Regularised Regression
Regularised Regression
Regularisation is a technique that constrains a model. For linear models regularization is usually achieved by shrinking the values of the coefficients or setting some coefficient to zero. There are two reasons why this may be advantageous compared to the vanilla least squares approach. Firstly, regularisation can reduce the bias of the model, reducing the risk of overfitting and potentially improving the predictive accuracy of the model. Secondly, regularisation can improve the interpretability of the model by identifying the predictors that are most relevant.
The three main regularisation algorithms for linear models are: Ridge Regression, Lasso Regression and Elastic Net. In each of these algorithms, a regularisation term is added to the cost function that forces the algorithm to keep the weights as small as possible.
Ridge regression penalises large weights by adding the L2 norm to the cost function.

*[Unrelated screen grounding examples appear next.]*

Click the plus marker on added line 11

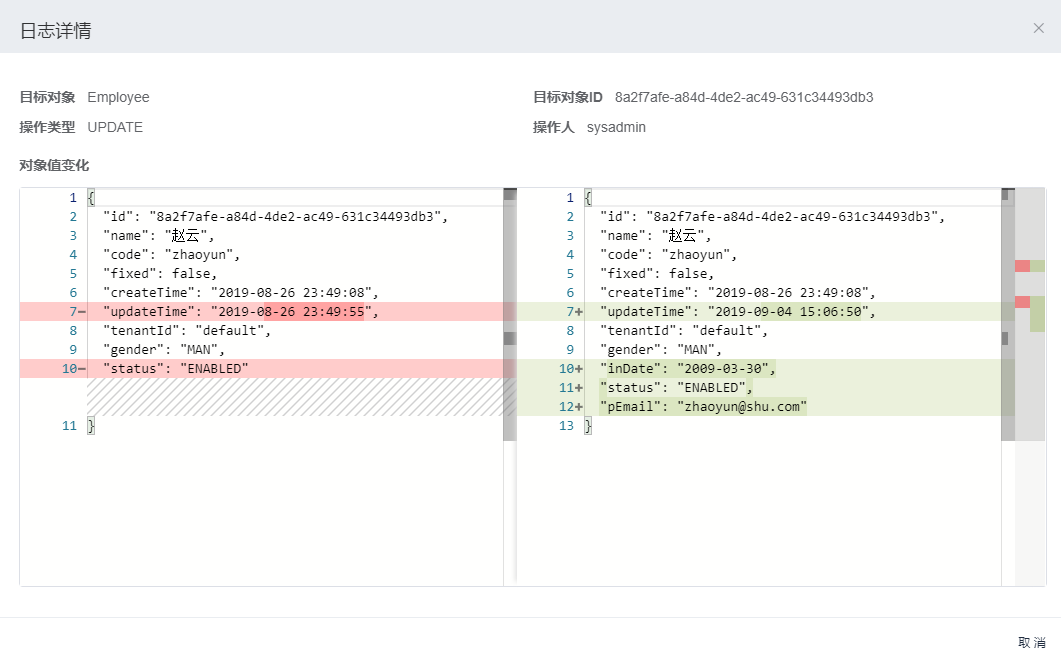(x=579, y=388)
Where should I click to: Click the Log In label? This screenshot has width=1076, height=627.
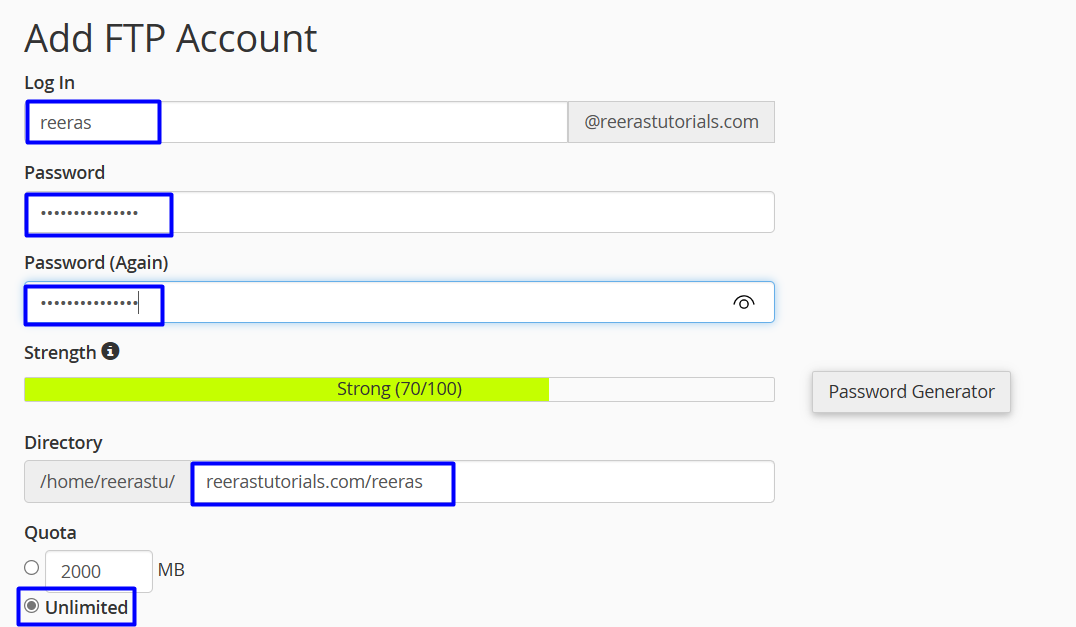coord(49,82)
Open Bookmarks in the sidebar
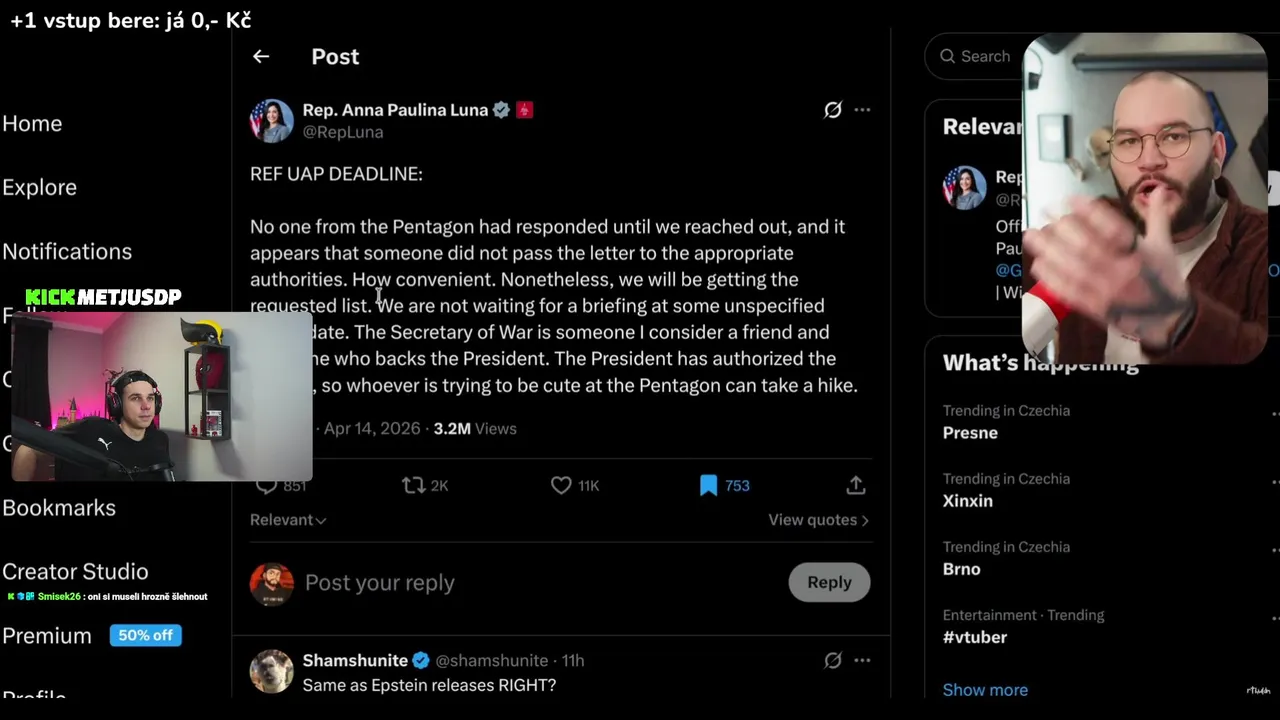Screen dimensions: 1280x720 [59, 507]
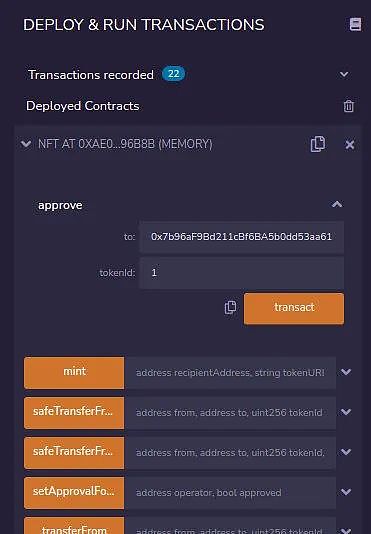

\[J(\theta) = MSE(\theta) + \alpha \frac{1}{2} \sum_{i=1}^{n} \theta_{i}^2\]Here \(\alpha\) is a regularisation parameter which controls the amount of shrinkage, the larger the value of \(\alpha\) the greater the shrinkage.
Lasso regression also penalises weights but uses the L1 norm:
\[J(\theta) = MSE(\theta) + \alpha \frac{1}{2} \sum_{i=1}^{n} \left|\theta_{i}\right|\]Note that while the ridge cost function is differentiable everywhere, the lasso cost function is not differentiable at 0. Therefore, gradient descent can not be used to minimize this function. Instead, we can use variations of coordinate descent and utilize notions from subdifferential theory (see later section on deriving the lasso update).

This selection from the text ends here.